LE BOURGET, France – Les importantes négociations sur le climat qui ont lieu à Paris sont sur la bonne voie, a affirmé la secrétaire exécutive de la convention-cadre des Nations unies sur les changements climatiques, soulignant toutefois que les participants devront se reposer suffisamment pour tenir le coup jusqu’à la fin.

Cinq jours après l’ouverture de la conférence, Christiana Figueres a indiqué en entrevue avec l’Associated Press, vendredi, que les organisateurs de l’événement en étaient au point «où ils espéraient être». La fin des pourparlers est prévue le 11 décembre.

Sa principale inquiétude demeure que «tout le monde reste concentré», que «tout le monde puisse avoir un minimum de sommeil et reste en santé» pour effectuer le travail qui doit être fait avant la date butoir.

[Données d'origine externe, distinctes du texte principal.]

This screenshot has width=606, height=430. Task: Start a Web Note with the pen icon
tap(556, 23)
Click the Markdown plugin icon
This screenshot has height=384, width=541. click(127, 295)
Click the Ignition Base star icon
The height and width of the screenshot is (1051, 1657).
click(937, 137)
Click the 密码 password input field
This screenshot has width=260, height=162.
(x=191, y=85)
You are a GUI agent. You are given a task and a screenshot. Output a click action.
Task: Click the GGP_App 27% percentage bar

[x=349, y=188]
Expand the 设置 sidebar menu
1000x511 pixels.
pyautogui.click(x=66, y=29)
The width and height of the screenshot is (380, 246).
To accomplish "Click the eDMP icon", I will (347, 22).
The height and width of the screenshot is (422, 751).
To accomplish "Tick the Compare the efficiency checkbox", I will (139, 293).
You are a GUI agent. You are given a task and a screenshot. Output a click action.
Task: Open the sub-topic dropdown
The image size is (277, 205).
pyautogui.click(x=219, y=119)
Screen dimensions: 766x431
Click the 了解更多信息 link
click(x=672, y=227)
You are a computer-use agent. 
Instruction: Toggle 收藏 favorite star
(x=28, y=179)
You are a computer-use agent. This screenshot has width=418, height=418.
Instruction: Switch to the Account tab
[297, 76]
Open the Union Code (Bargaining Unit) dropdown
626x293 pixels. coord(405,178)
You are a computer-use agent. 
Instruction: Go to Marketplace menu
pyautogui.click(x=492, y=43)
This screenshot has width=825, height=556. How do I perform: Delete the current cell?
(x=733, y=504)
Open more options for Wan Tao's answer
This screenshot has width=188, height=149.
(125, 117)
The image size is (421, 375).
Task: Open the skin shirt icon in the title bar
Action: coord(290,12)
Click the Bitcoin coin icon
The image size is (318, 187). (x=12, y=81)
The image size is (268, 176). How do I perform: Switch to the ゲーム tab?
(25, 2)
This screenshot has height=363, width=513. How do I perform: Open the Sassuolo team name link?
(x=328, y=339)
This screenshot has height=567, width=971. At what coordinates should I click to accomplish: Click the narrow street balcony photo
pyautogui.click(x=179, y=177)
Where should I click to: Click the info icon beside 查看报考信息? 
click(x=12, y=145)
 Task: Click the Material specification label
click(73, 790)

La représentante onusienne a martelé qu’il était nécessaire d’adopter un accord international «avec des dents», dont certaines parties seraient juridiquement contraignantes pour s’assurer que tous les signataires respectent leurs promesses dans leur lutte contre les changements climatiques.

Elle a précisé que «tous les éléments» ne seraient pas nécessairement contraignants «de la même façon». Ainsi, certaines clauses seraient coercitives sur le plan international, alors que d’autres le seraient sur le plan intérieur.

Plusieurs militants présents à la conférence de Paris craignent que l’entente n’inclue pas l’engagement des pays riches à aider les pays en voie de développement à s’adapter aux changements climatiques.

Mme Figueres a également indiqué qu’il était impossible d’évaluer les coûts réels pour limiter l’impact du réchauffement climatique sur la planète et aider les populations qui sont touchées par ces changements.

«L’approche à long terme et lente des changements climatiques ne peut pas être évaluée en termes de chiffres parce que ne savons pas vraiment combien de dommages peuvent être causés. Et surtout, la vie humaine n’a pas de valeur monétaire», a-t-elle souligné.